Exercise brief: Beginning with the line that holds "Task: Collapse the 楼层平面 tree node", copy each line exactly through the end of the entries, but leave the pictures out.

Stored data:
== Segment start ==

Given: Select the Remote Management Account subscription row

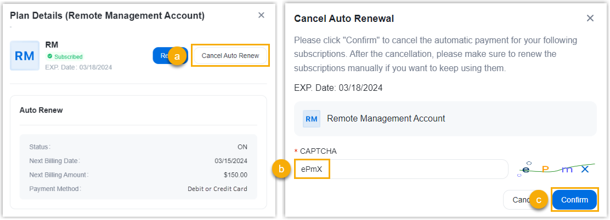Looking at the screenshot, I should (445, 118).
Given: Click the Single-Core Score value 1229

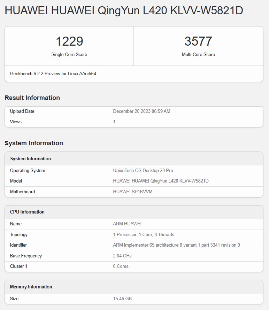Looking at the screenshot, I should pos(69,41).
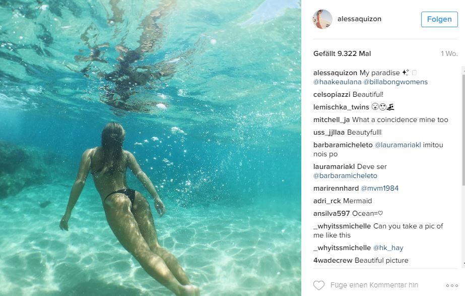The image size is (465, 296).
Task: Open the three-dots more options menu
Action: coord(452,285)
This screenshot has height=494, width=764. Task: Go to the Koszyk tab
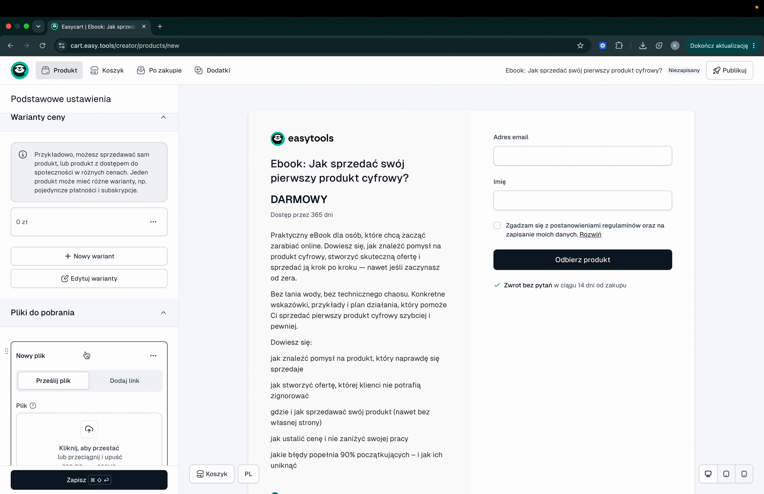pos(107,70)
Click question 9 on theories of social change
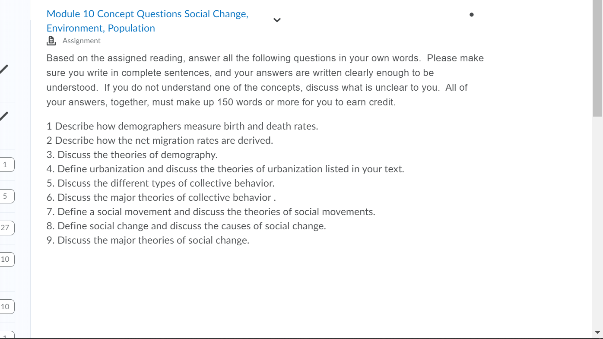 pos(148,240)
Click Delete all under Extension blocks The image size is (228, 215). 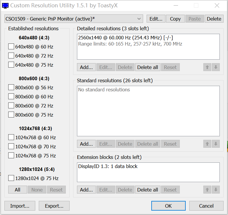(x=147, y=190)
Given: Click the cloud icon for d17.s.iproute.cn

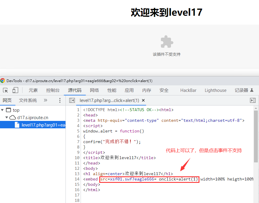Looking at the screenshot, I should click(13, 118).
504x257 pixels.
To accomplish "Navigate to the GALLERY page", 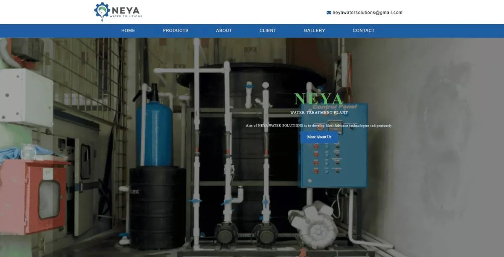I will [314, 30].
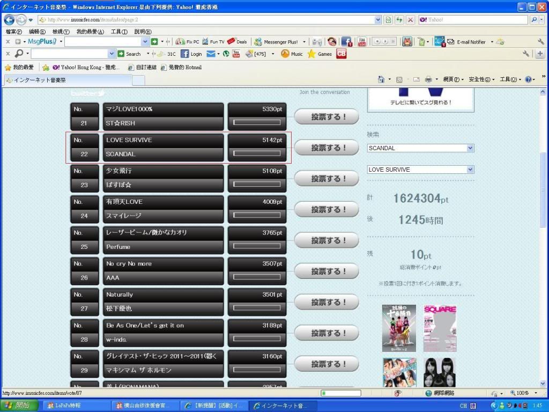The height and width of the screenshot is (412, 549).
Task: Click the SQUARE magazine cover thumbnail
Action: tap(440, 328)
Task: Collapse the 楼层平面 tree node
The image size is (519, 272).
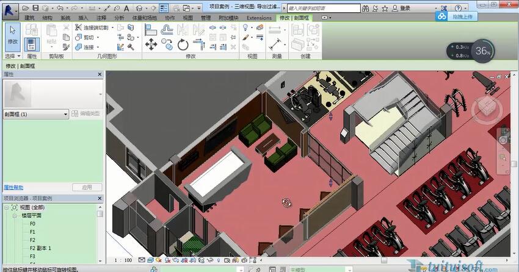Action: (14, 216)
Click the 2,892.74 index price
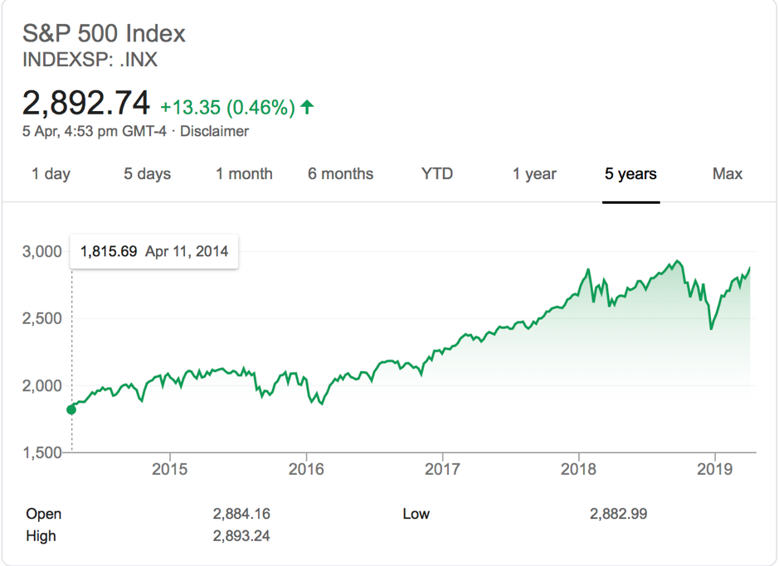Viewport: 779px width, 566px height. click(86, 104)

== Segment end ==

Result below:
Task: Collapse the 楼层平面 tree node
The image size is (519, 272).
Action: (14, 216)
Click the 2,892.74 index price
Viewport: 779px width, 566px height. click(86, 104)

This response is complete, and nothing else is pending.